Dalhousie AC's club tent is located in Mayo Road, Kolkata Maidan, in Esplanade. Besides sporting achievements, the club is also known for organizing cultural activities alongside social initiatives.

==History==
===Formation and early history===

When the [British] Calcutta Football Club was brought into existence in 1872, membership was restricted to people belonging to the upper strata of the British middle class. There was no entry for the tradesman of Calcutta amongst whom were many brilliant exponents of the game of association football. Two members Towfett and Love pooled their resources and formed the Trades Club in 1874. Six years later the name was changed to Dalhousie Athletic Club. It was largely through the initiation of Dalhousie AC that the meeting at which the Indian Football Association was formed was convened and it was through the generosity of some Dalhousie members, J. Sutherland, A. R. Brown, the first honorary secretary of IFA, and M. B. Lindsay that the cost of the splendid IFA Shield was defrayed.
— Amrita Bazar Patrika on the foundation of Dalhousie AC, written by Kumar Mukherjee., Cquote

Dalhousie AC was founded as the Trades Club in 1878, and is the second oldest football club established in the country. The athletic division was incorporated by the British employees of jute mills and members of then established organizations such as the Naval Volunteers, Police, Customs and the Armenian Club. Trades Club was renamed as "Dalhousie Club" in 1980, after the famous Dalhousie Institute, which was situated on the south side of Dalhousie Square and was originally constructed as a Monumental Hall. The club later won prestigious Calcutta Football League four times in 1910, 1921, 1928 and 1929. With having British officials in club committee, Dalhousie instituted and organized Trades Cup (the second oldest football tournament in the country) in 1889, with the help of trading community of Calcutta. It was the first open football tournament in India, where Indian, British, regimental and college clubs participated, and the club clinched the trophy in inaugural edition defeating Howrah AC 2–1. Dalhousie later achieved the prestigious IFA Shield title in 1897, and 1905. In 1905, the club reached Gladstone Cup final, held in Chinsurah, but lost 6–1 to Mohun Bagan. In Kolkata football during the British Raj, Dalhousie predominantly had a fierce rivalry with Calcutta Rangers Club, which was a non-civilian team.

===Present years===
In 2014, they participated in the 14th Darjeeling Gold Cup in Siliguri and reached the final, but finished as runner-up after losing 5–0 to then I-League side ONGC.
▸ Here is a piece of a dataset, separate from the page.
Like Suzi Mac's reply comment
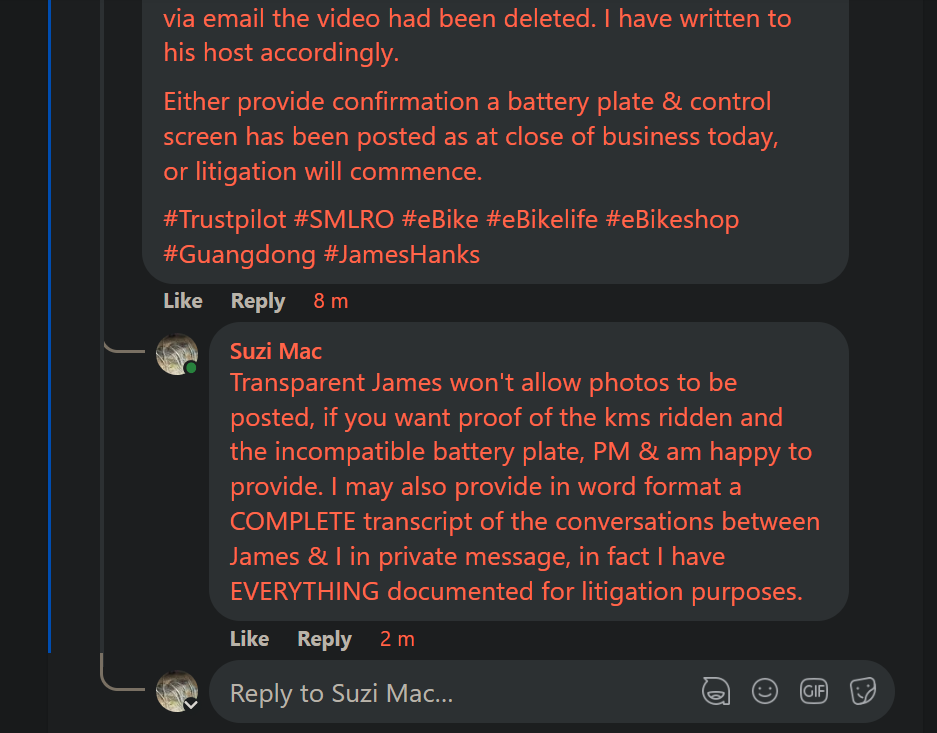 [x=249, y=639]
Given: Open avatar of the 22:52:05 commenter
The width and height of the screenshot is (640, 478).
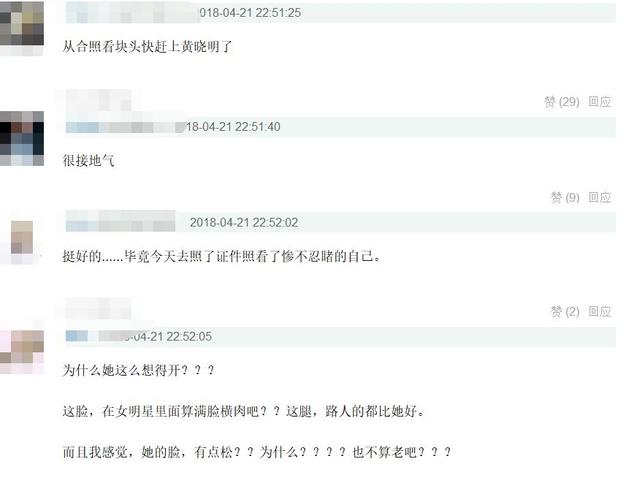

Dalhousie participated in Calcutta Premier Division B in 2014–15, and participated in tournaments like Amta Sanghati Gold Cup. They were relegated to first division in 2015–16. In February 2019, Dalhousie went to Nepal and participated in 21st edition of Budha Subba Gold Cup. Playing in the lower divisions for a couple of years, the club in June 2022, launched their new home and away jerseys at a seasonal ceremony in club tent. At the program, Dalhousie became affiliated to Mohun Bagan with aim of qualifying for the premier division, in which then AIFF senior vice-president Subrata Dutta, IFA secretary Anirban Dutta, and Mohun Bagan secretary Debasish Dutta attended.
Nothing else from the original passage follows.